The power of LinkedIn to shape the trend of the industry
Among the topics discussed and seen at the conference are by far the 5 hottest ones:
- Apache Kafka – a high-throughput distributed messaging system is by far the hottest topic of the conference. Kafka has seen a tremendous development cycle: starting at LinkedIn it scaled from zero to a trillion processed messages per day. Companies like cisco, Netflix, Yahoo, airbnb, ebay or goldman sachs (just to name a few) are using Kafka to massively accelerate and simplify their data platforms.
- Apache Spark – a lightning fast cluster computing engine for large-scale data is at use or is planned to be used in all data platforms. Its ability to scale proportionally with the underlying data and its usability in Java, Scala, R and especially python make it a fix point in the Big Data zoo.
- Python – its ability to provide fast and easy access to both Kafka streams and Spark analytics and the vast amount of Data Science libraries make it an essential programming language. Applications on top of Python like Jupyter Notebook open up new possibilities to data scientists to create and share code, equations or visualizations in their community.
- Apache Avro – a data serialization system is a very technical but essential topic. It touches the ever growing needs of network communication and the necessity to make the communication language robust against future schema changes.
- Apache Cassandra – a scalable and highly available database. Interestingly enough, the venue being a Hadoop conference the speakers and audience have placed Cassandra as their tool of choice.
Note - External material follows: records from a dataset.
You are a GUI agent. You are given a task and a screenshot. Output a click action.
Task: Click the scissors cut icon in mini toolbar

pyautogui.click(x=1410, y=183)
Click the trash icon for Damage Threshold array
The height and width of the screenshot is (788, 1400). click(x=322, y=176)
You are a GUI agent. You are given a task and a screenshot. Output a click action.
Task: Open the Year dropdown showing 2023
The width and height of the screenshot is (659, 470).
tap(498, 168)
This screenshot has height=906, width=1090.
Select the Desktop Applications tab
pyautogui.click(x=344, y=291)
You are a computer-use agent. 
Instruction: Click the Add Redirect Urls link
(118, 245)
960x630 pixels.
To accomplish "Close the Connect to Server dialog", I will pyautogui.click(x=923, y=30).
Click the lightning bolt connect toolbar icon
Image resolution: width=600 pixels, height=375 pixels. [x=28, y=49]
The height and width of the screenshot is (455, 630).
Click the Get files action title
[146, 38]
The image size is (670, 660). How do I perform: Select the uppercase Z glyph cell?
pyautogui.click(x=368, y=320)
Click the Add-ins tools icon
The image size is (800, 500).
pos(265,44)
The trend goes from separate batch and real-time components to one single component capable of serving both use cases: Cassandra.
5 Hottest Sessions
- Architecting a data platform – a tutorial provided by Silicon Valley Data Science
- Data 101 – a tutorial provided by O’Reilly, DataStax, Silicon Valley Data Science, Impact Lab, LinkedIn and Galvanize
- Process, store, and analyze like a boss with Team Apache: Kafka, Spark, and Cassandra – a tutorial provided by DataStax
- Data Liberation – a talk held by Martin Kleppmann (Independent). The slides shown can be downloaded here.
- Big data at Netflix: Faster and easier – a talk held by Kurt Brown (Netflix). The slides shown can be downloaded here.
5 Hottest Keynotes
- What 50 million users in 7 days can teach us about big data – Joseph Sirosh (CVP Machine Learning, Microsoft) – A very illustrative talk on what can all go wrong when a service is launched globally and also about the necessity of trial and error in Big Data projects.
- Context Computing – Jeff Jonas (IBM Fellow and Chief Scientist)
- Unleashing the power of big data today (a Splunk story) – Jim McHugh (VP Marketing Cisco)
- Declarative machine learning – Shivakumar Vaithyanathan (IBM)
- Haunted by Data – Maciej Ceglowski (Idle Words) – some deep thoughts on technology boundaries vs. etic boundaries[SS2] .
Trial is not an option
Visiting the conference has shown two major aspects
- SAP XM is facing an incredibly interesting opportunity in the market and has tremendous advantages over early adopters of data platforms: the community has developed extremely powerful and stable tools and starting from scratch without the worries of any legacy allows the free choice of best-of-breed solutions.
- The number of available tools covering every aspect of the platform is immense making the combinatorics of all possible setups seem infinite. Our goal is now to find a small set of setups best suited for our use case, test and choose the best.
Trial is not an option – it’s a design pattern for data platforms as there is always another bottleneck.